-- Provided data --
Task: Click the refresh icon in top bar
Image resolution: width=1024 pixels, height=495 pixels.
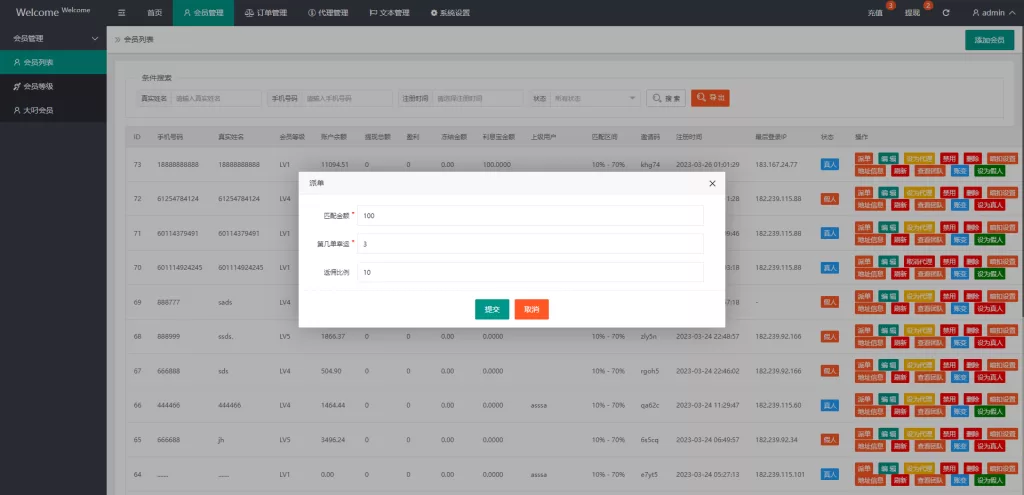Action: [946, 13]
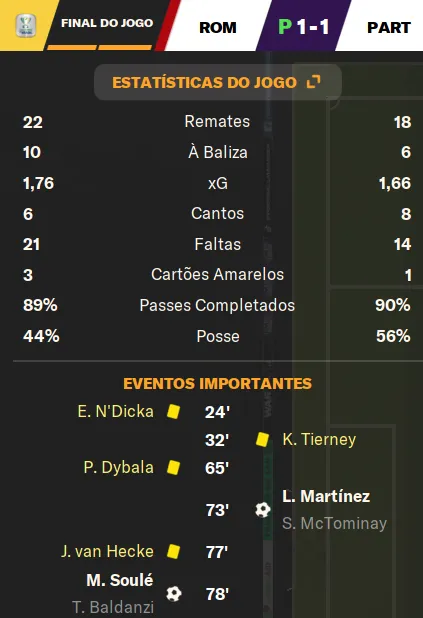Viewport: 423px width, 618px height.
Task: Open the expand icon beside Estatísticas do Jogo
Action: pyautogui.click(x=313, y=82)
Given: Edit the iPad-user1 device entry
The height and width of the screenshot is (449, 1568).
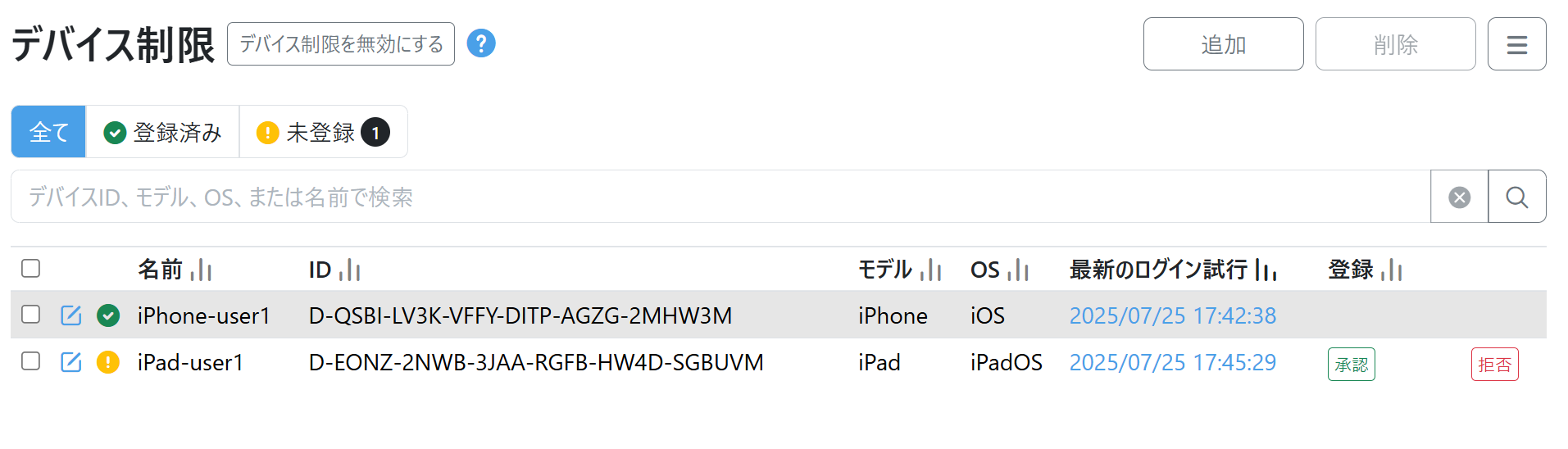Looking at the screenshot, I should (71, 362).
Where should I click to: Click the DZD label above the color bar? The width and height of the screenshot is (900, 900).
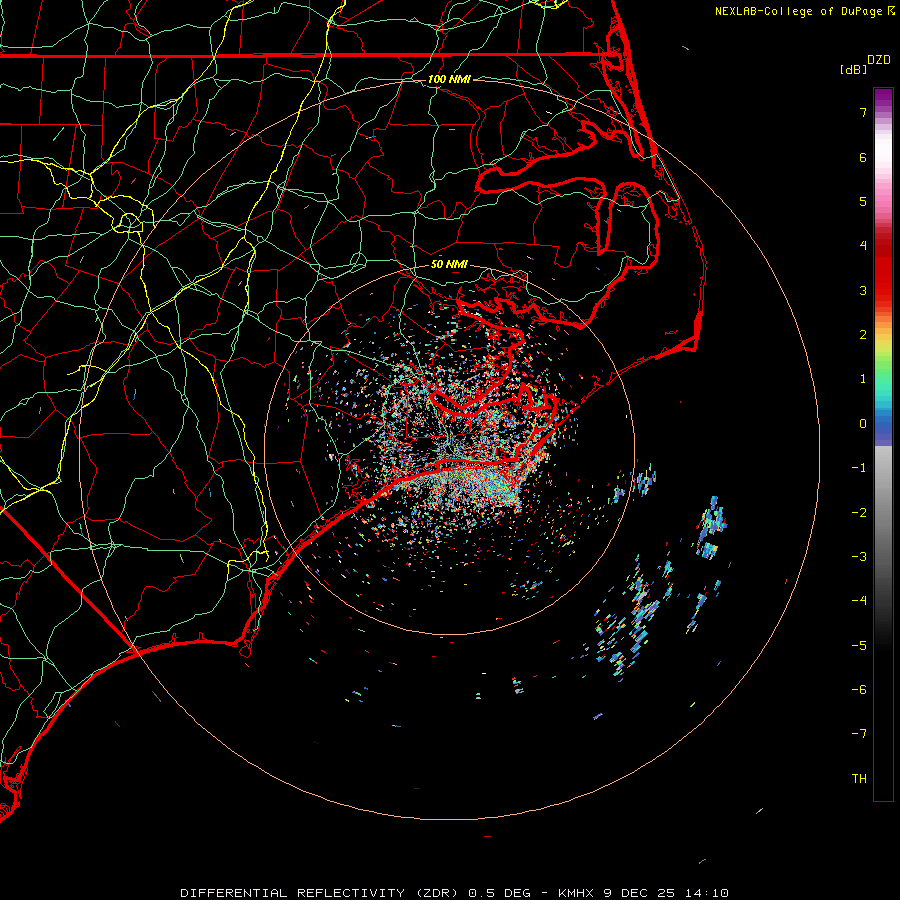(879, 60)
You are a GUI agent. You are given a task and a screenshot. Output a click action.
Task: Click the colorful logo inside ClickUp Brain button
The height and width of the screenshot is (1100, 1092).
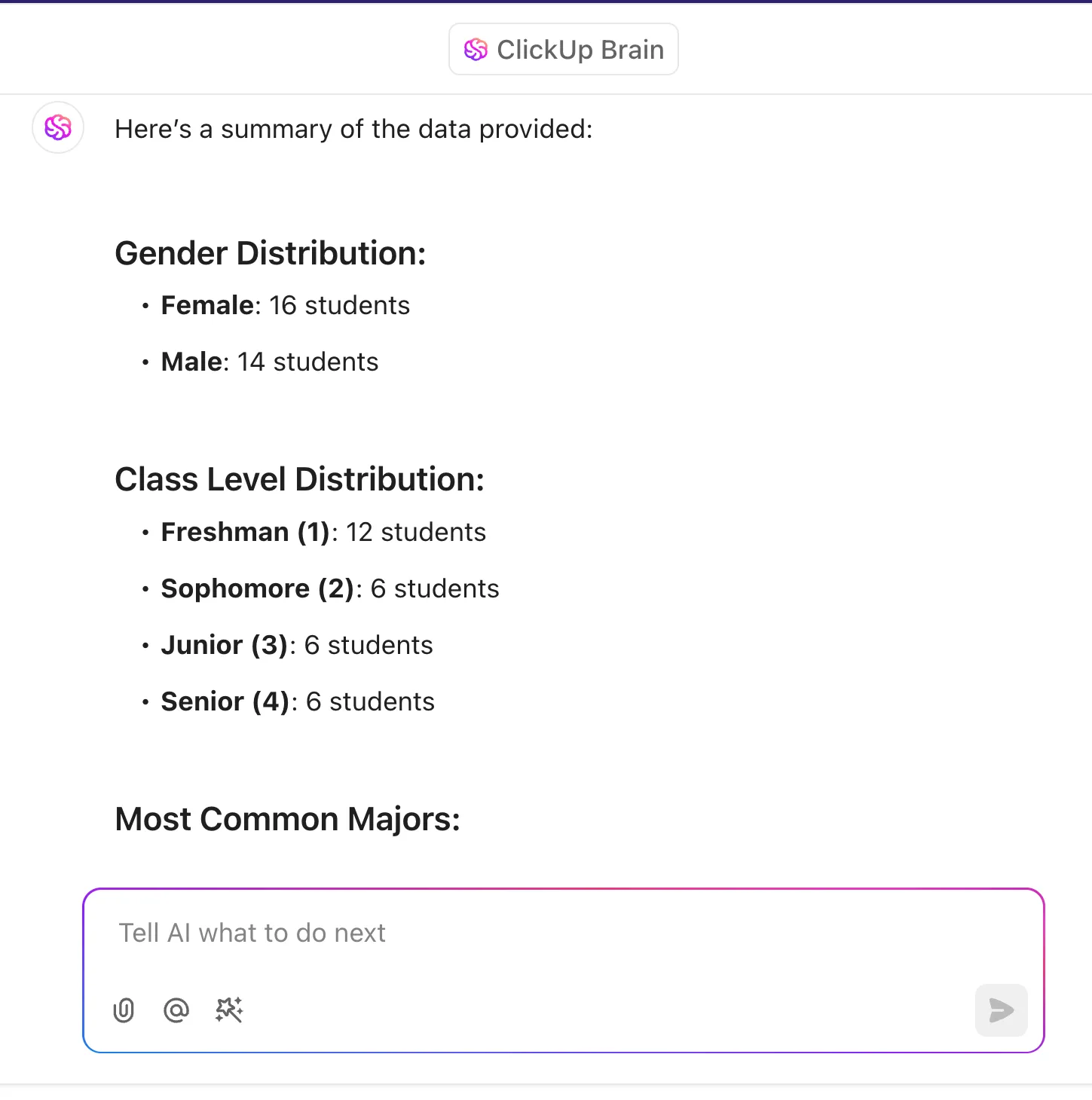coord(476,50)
--
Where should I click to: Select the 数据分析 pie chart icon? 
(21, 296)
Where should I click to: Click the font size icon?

-- Requirements --
Update everything from "Task: Click the refresh icon in top bar" down to "coord(476,50)", replacing "pixels" with "px" and changing nothing else. Leave the pictures out of your answer.

-- Written reply --
Task: Click the refresh icon in top bar
Image resolution: width=1024 px, height=495 px.
Action: [946, 13]
Viewport: 423px width, 618px height.
Task: Open the expand icon beside Estatísticas do Jogo
Action: pyautogui.click(x=313, y=82)
Given: Edit the iPad-user1 device entry
The height and width of the screenshot is (449, 1568).
Looking at the screenshot, I should (71, 362).
Where should I click to: Click the DZD label above the color bar? The width and height of the screenshot is (900, 900).
(879, 60)
You are a GUI agent. You are given a task and a screenshot. Output a click action.
Task: Click the colorful logo inside ClickUp Brain button
The height and width of the screenshot is (1100, 1092).
coord(476,50)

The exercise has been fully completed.